%%

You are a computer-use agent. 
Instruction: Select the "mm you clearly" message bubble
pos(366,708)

%%
%%

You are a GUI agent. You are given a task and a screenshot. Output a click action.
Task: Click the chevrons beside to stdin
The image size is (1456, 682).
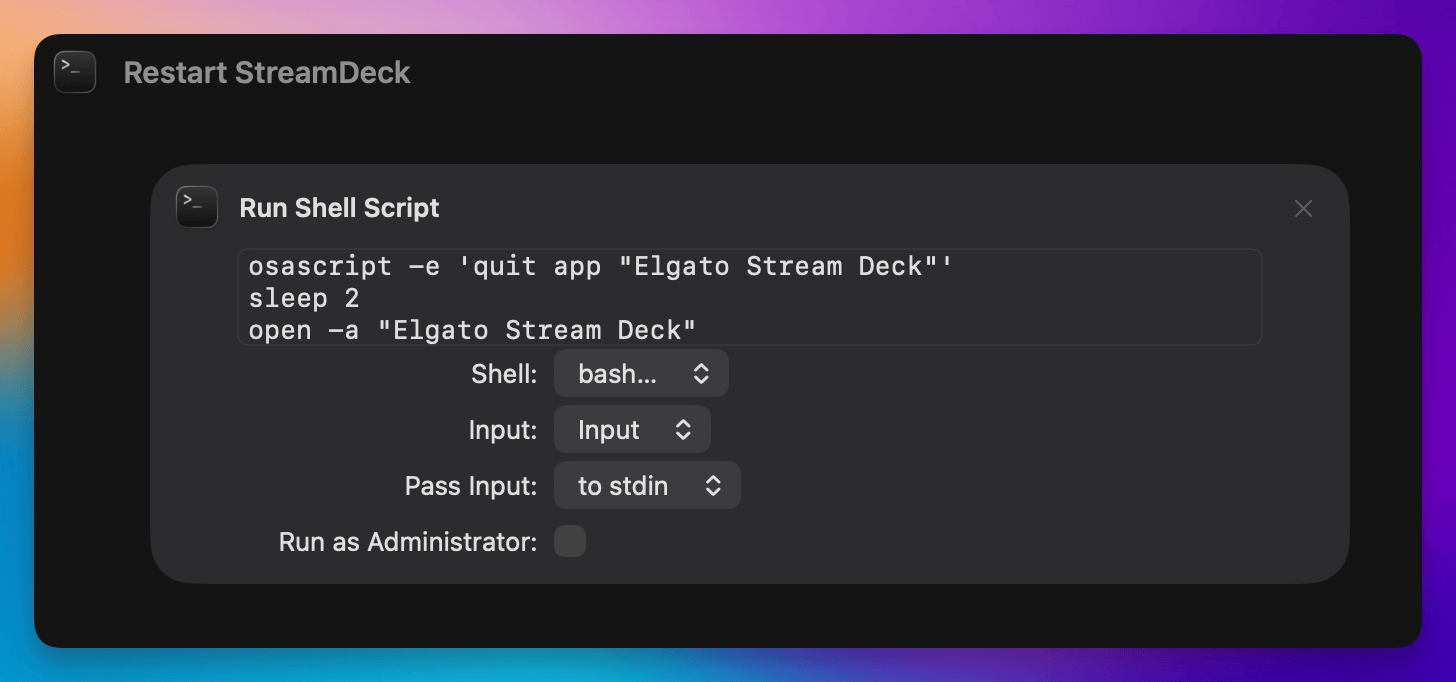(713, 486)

%%

* [WHAT TO PRODUCE] When "agent" shows up in a line of the material, report that line.

* [TASK RESULT]
You are a computer-use agent. 
You are a GUI agent. You are given a task and a screenshot. Output a click action.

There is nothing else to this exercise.